Motivation came from attempts to classify 3-manifolds via finite covers and to relate dynamical systems on surfaces to 3-dimensional geometry through fibrations by Thurston norm and pseudo-Anosov dynamics studied by William Thurston and John Stallings. Fibered 3-manifolds admit monodromy automorphisms of surfaces tied to the Mapping Class Group and to Teichmüller Theory results of William Thurston and Yair Minsky. Virtual fibering promised to turn questions about arbitrary closed hyperbolic 3-manifolds into questions about surface bundles, leveraging techniques from Knot Theory, Foliation Theory as developed by Dennis Sullivan, and subgroup separability methods originating with Marshall Hall Jr. and Peter Scott.
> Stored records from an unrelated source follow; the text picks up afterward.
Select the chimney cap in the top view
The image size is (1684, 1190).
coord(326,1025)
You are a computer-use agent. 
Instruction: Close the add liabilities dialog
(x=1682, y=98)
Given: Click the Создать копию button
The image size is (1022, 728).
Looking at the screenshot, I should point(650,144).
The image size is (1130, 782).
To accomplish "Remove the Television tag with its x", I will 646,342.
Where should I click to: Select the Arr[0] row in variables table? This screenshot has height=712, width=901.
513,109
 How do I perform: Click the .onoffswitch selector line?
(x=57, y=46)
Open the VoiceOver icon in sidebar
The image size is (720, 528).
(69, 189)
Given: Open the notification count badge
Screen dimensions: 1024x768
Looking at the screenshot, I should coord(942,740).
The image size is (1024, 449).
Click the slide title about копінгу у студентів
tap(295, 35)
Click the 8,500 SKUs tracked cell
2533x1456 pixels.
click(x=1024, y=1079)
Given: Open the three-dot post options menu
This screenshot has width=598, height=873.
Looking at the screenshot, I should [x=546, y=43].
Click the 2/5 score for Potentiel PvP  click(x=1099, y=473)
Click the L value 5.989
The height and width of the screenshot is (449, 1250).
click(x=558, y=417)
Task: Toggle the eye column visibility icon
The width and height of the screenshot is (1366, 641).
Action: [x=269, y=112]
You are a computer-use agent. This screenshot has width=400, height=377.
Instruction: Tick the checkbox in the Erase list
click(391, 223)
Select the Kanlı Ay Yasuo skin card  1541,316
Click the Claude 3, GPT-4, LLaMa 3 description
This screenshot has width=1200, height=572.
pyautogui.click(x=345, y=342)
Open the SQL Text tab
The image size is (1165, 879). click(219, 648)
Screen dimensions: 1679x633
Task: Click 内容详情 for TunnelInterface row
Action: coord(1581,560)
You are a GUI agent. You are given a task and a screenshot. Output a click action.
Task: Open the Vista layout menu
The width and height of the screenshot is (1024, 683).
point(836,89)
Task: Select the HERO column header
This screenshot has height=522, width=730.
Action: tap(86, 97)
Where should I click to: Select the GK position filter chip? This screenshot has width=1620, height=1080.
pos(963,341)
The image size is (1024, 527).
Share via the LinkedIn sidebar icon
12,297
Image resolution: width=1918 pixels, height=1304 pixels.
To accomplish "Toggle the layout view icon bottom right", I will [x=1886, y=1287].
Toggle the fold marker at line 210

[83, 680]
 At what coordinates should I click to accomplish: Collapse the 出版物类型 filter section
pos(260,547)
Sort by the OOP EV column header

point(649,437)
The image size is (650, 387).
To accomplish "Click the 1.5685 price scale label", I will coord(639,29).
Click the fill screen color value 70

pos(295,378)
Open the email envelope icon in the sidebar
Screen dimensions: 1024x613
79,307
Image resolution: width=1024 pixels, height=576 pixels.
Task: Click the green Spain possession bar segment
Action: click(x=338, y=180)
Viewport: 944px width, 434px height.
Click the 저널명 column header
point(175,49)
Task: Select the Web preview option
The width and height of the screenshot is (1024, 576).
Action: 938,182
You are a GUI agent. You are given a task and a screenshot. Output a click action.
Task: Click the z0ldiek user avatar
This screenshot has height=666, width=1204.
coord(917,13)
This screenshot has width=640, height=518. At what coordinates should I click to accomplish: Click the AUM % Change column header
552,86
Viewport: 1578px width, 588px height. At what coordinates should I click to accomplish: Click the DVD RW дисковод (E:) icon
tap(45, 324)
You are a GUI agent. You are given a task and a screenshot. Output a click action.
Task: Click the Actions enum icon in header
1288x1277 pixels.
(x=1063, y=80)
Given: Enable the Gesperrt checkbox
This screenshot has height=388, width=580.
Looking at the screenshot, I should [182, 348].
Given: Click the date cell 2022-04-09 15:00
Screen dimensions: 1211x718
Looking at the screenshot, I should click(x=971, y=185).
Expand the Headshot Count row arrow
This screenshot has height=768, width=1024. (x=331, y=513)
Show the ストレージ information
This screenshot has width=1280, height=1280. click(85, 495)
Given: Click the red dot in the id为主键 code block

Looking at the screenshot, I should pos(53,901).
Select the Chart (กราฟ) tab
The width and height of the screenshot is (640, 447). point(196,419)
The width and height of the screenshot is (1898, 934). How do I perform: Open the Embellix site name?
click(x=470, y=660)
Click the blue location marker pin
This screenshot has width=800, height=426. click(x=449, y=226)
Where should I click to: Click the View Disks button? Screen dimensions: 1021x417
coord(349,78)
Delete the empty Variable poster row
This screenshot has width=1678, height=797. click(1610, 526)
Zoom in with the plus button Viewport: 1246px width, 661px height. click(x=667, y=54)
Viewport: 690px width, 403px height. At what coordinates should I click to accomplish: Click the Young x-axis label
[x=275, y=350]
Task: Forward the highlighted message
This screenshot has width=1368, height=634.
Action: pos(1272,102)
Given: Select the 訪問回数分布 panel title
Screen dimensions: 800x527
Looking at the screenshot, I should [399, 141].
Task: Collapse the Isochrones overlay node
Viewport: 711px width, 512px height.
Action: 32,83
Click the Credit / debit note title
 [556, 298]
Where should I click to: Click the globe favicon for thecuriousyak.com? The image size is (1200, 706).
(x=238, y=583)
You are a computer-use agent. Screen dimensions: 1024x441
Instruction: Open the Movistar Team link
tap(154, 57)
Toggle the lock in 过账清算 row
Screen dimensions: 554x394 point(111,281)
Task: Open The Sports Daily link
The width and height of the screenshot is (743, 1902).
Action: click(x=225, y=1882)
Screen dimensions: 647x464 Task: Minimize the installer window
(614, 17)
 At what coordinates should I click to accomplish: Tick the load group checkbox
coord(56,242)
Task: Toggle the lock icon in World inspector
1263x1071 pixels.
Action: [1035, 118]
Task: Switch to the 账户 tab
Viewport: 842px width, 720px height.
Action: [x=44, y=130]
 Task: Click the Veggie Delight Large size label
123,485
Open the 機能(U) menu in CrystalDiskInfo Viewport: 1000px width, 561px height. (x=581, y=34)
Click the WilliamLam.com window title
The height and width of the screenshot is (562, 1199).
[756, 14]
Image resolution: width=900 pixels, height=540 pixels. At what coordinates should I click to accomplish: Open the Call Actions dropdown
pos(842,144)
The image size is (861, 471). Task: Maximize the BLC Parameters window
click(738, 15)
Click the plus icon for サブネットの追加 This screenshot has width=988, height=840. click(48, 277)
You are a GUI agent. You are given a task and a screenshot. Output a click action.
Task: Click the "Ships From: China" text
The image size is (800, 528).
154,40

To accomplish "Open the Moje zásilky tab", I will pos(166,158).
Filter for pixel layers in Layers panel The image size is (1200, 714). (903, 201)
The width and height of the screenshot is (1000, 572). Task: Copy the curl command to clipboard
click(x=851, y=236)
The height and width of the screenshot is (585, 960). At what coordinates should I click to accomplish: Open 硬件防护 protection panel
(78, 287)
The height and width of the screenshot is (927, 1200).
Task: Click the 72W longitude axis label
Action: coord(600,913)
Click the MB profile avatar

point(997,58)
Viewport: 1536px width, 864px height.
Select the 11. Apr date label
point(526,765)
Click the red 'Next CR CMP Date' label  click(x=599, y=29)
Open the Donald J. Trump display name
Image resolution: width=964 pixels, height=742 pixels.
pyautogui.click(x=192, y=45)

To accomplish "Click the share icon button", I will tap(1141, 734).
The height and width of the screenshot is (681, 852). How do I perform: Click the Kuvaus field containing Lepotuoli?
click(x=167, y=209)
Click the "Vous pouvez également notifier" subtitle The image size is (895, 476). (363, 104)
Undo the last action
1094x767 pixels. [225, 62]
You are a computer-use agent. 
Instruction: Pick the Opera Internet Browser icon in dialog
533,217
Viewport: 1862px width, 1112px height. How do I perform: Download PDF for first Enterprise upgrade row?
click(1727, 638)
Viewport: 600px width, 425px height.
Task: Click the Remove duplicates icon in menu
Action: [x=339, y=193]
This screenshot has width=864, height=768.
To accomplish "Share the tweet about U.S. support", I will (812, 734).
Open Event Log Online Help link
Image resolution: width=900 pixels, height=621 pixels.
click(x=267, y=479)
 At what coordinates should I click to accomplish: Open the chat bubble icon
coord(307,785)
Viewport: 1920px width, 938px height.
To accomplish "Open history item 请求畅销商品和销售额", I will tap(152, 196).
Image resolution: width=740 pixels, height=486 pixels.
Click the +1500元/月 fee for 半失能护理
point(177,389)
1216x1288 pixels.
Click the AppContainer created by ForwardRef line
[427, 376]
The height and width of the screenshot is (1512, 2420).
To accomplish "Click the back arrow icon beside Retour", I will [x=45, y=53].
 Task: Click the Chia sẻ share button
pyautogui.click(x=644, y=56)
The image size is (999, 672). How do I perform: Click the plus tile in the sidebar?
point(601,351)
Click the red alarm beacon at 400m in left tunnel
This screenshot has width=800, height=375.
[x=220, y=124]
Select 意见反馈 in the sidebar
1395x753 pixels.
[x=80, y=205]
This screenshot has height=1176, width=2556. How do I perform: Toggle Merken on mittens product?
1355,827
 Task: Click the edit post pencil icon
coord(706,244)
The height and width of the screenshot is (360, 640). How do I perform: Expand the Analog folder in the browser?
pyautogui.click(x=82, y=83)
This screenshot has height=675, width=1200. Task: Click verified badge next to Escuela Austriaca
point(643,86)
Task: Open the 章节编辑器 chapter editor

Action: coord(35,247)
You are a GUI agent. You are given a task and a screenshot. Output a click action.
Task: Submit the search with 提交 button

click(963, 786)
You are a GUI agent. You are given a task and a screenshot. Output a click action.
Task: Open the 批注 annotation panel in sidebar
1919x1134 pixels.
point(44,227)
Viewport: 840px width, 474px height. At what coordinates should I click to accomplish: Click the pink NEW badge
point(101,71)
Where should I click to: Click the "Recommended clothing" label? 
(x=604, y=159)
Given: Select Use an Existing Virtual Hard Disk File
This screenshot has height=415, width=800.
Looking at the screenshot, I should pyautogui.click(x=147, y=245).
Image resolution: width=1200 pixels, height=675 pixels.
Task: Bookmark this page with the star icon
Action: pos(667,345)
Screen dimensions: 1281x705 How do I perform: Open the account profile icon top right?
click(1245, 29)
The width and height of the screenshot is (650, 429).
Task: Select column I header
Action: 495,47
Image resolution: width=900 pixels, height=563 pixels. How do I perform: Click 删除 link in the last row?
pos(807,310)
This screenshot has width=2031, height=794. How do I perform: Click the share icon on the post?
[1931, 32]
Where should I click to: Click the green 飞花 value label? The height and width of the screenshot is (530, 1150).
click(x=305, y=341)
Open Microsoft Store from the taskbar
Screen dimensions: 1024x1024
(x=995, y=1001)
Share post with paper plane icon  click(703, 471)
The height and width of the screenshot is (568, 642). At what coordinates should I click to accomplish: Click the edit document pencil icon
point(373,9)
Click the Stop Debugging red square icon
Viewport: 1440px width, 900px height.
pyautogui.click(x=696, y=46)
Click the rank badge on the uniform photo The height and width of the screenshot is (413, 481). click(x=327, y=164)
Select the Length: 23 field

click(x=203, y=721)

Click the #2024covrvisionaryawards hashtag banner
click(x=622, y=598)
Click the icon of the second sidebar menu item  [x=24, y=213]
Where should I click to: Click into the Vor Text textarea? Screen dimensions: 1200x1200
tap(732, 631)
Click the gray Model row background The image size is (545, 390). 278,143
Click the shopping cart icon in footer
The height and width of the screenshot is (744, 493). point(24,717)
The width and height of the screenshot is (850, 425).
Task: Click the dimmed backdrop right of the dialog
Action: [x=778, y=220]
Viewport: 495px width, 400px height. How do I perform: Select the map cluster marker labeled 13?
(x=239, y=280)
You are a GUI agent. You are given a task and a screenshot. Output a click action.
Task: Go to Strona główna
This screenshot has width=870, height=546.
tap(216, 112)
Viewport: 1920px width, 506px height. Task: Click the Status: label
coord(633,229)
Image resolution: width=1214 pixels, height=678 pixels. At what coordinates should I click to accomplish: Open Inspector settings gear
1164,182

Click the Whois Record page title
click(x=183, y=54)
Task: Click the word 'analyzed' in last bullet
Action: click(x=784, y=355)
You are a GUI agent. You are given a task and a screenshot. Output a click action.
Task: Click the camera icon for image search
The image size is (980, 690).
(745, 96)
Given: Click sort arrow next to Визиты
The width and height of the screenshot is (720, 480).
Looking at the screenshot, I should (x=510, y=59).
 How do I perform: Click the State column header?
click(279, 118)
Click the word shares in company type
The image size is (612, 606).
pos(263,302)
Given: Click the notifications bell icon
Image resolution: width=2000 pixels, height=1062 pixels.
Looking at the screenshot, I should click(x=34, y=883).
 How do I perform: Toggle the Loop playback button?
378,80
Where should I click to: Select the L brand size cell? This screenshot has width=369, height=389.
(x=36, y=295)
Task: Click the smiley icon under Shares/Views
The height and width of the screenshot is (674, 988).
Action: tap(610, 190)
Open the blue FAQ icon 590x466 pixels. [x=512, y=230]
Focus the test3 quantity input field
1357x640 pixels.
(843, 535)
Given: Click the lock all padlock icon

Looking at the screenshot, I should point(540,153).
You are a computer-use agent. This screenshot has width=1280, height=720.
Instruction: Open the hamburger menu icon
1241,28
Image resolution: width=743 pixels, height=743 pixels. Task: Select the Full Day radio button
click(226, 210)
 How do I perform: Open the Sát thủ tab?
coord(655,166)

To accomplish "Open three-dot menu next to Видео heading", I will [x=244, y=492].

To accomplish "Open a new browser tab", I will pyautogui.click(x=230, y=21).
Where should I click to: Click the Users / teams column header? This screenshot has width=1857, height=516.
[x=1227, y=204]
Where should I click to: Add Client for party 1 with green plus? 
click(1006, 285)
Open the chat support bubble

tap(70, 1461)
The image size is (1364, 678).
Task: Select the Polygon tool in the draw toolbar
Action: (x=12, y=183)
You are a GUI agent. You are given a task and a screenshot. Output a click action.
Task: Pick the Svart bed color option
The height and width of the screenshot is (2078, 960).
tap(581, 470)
Key results and partial proofs

Important partial results included the Virtual Haken Theorem proved by Ian Agol building on Wise’s work on special cube complexes and on separability theorems by Daniel Wise, Francesco Costantino, and others. The Surface Subgroup Theorem of Kahn and Markovic produced many immersed quasifuchsian surface subgroups in closed hyperbolic 3-manifolds, a key ingredient. Earlier work by Agol, Wise, Danciger, Guillermo Porti, and Franz Leicht resolved cases for arithmetic hyperbolic manifolds and for manifolds with nontrivial JSJ decompositions studied by Johannson and Jaco-Shalen. The combined strategy produced Agol’s 2012 proof that closed hyperbolic 3-manifolds are virtually fibered.

Methods and techniques

Central techniques include cubulation of groups and special cube complexes introduced by Daniel Wise, residual finiteness and subgroup separability tools from Marshall Hall Jr. and Peter Scott, and geometric constructions of immersed surfaces from Jeremy Kahn and Vladimir Markovic. Agol’s proof used the machinery of right-angled Artin groups and their virtual retractions studied by Frédéric Haglund and Dani Wise, together with the theory of L2-invariants and homological growth concepts explored by Igor L. Lück. Tools from Teichmüller Theory, Pseudo-Anosov mapping class dynamics, and the Thurston norm linked topological structure to geometric and group-theoretic properties.

Consequences and applications

The proof implied that many open problems reduce to questions about surface bundles and mapping class groups such as those treated by Benson Farb, Dan Margalit, and Flux Conjecture research. It influenced classification in Knot Theory by implying virtual properties for knot complements like those studied by Riley and Rolfsen. In Geometric Group Theory it led to advances in the understanding of subgroup separability, coherence, and virtual properties of 3-manifold groups, impacting work by Misha Kapovich, Lee Mosher, and Boris Okun. Connections to arithmetic aspects studied by Gopal Prasad and Alan Reid also emerged in the context of arithmetic hyperbolic manifolds.

Related questions include the Virtual Haken Conjecture (resolved alongside virtual fibering), the Virtual Betti Number Conjecture studied by D. Fried, the Virtual Specialness program of Daniel Wise, and open problems about effective bounds on degrees of covering related to work by Marc Lackenby and Benson Farb. Further open problems concern algorithmic detection of fibrations linking to computational topology work by Jeffrey Weeks and bounds for homological growth as conjectured by Kazhdan-type spectral problems explored by W. T. Gowers and Curtis McMullen.